In [1]:
import matplotlib.pyplot as plt
from sklearn.metrics import mean_squared_error
import numpy as np
import time
import json
import sys

In [1]:
import dagstermill

context = dagstermill.get_context()

date = context.op_config["date"]
metric = context.op_config["metric"][0]
notebook_name = context.op_config["notebook_name"]
tag = context.op_config["tag"]

checkpoint = context.resources.checkpoint
skyminer_api = context.resources.skyminer_api

start_absolute = checkpoint.get(notebook_name, metric, tag=tag)

In [None]:
def generate_query(metrics, start_absolute, end_absolute="", tag={}):
    metrics_part = []  # Initialize the metrics_part as a list
    tags_name = list(tag.keys())  # Get the list of tag names

    # Iterate through each metric and format it into the metrics_part
    for metric in metrics:
        metric_dict = {
            "name": metric
        }
        if tags_name:
            metric_dict["tags"] = {key: [tag[key]] for key in tags_name}
        metrics_part.append(metric_dict)

    # Construct the query dictionary based on whether end_absolute is provided
    query_dict = {
        "metrics": metrics_part,
        "time_zone": "UCT",
        "start_absolute": start_absolute
    }
    if end_absolute:
        query_dict["end_absolute"] = end_absolute

    # Convert the query dictionary to a formatted JSON string
    query = json.dumps(query_dict, indent=4)

    return query

In [None]:
metrics  = [metric, metric+".prediction_ML_dagster", metric+".prediction_ML_LB_dagster", metric+".prediction_ML_UB_dagster"]
skyminer_query = generate_query(metrics, start_absolute=(time.time()-3600*24)*1000, tag=tag)


In [None]:
df = skyminer_api.get_data(skyminer_query, "ONE_ROW_PER_TIMESTAMP")
data = df.copy()
data = data.resample("10s").first().bfill().ffill()
if metric+'.prediction_ML_dagster' in data.columns :
    data['anomaly'] = np.where((data[metric] < data[metric+".prediction_ML_LB_dagster"]) | (data[metric] > data[metric+".prediction_ML_UB_dagster"]),
                               data[metric], np.nan)
else :
    sys.exit('No data available for the previous day')

In [None]:
fig, ax = plt.subplots(figsize=(10, 6))

ax.plot(data.index, data[metric], label='metric', color='blue')
ax.plot(data.index, data[metric + '.prediction_ML_dagster'], label='prediction', color='red')
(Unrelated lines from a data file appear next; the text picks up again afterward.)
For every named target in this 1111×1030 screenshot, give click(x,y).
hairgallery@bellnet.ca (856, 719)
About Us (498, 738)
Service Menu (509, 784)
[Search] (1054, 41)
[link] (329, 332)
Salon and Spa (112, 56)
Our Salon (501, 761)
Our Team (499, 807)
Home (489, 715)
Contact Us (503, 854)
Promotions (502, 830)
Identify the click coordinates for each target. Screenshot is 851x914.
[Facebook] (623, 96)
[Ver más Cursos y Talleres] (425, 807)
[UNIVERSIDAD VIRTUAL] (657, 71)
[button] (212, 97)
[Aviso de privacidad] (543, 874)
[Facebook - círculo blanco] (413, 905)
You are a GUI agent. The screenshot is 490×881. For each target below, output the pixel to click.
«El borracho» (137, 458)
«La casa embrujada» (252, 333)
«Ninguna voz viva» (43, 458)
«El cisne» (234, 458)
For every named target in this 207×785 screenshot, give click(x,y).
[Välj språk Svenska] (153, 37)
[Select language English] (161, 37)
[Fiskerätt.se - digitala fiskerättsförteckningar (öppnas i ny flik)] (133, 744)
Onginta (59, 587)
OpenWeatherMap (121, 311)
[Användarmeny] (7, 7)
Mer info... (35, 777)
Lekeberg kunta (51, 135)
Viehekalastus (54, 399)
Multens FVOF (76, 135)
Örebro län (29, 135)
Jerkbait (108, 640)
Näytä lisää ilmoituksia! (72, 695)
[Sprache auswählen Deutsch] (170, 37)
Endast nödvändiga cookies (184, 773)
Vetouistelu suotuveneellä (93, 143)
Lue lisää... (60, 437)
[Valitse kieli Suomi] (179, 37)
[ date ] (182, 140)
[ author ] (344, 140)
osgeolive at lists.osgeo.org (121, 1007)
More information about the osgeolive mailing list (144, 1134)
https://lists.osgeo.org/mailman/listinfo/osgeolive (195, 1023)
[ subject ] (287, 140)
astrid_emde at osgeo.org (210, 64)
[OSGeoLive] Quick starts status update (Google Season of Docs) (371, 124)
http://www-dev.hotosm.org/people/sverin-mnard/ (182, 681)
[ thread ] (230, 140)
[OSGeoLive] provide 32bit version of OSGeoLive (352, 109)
ax.fill_between(data.index, data[metric + '.prediction_ML_UB_dagster'], data[metric + '.prediction_ML_LB_dagster'],
                color='green', alpha=0.2, label='Confidence Interval')
ax.plot(data.index, data[metric + '.prediction_ML_UB_dagster'], color='green', linestyle='--')
ax.plot(data.index, data[metric + '.prediction_ML_LB_dagster'], color='green', linestyle='--')

ax.scatter(data.index[data['anomaly'] == 1], data[metric][data['anomaly'] == 1],
           color='red', label='Anomalies', s=80)

ax.set_title('Predictions and confidence interval with Anomalies')
ax.set_xlabel('Index')
ax.set_ylabel('Valeurs')
ax.legend(title='Légende')

plt.tight_layout(pad=3.0)  

plt.show()

In [None]:
num_anomalies = data['anomaly'].count()
print(f"Number of anomalies on the last day : {num_anomalies}")
def calculate_smape(y_true, y_pred):
    numerator = np.abs(y_true - y_pred)
    denominator = (np.abs(y_true) + np.abs(y_pred)) / 2
    smape = np.mean(numerator / denominator) * 100
    return smape

def calculate_rmse(y_true, y_pred):
    rmse = np.sqrt(mean_squared_error(y_true, y_pred))
    return rmse

y_true = data[metric]  
y_pred = data[metric + ".prediction_ML_dagster"] 

smape_score = calculate_smape(y_true, y_pred)
rmse_score = calculate_rmse(y_true, y_pred)

print(f"Average percentage error (SMAPE) : {smape_score}%")
print(f"RMSE score : {round(rmse_score,3)}")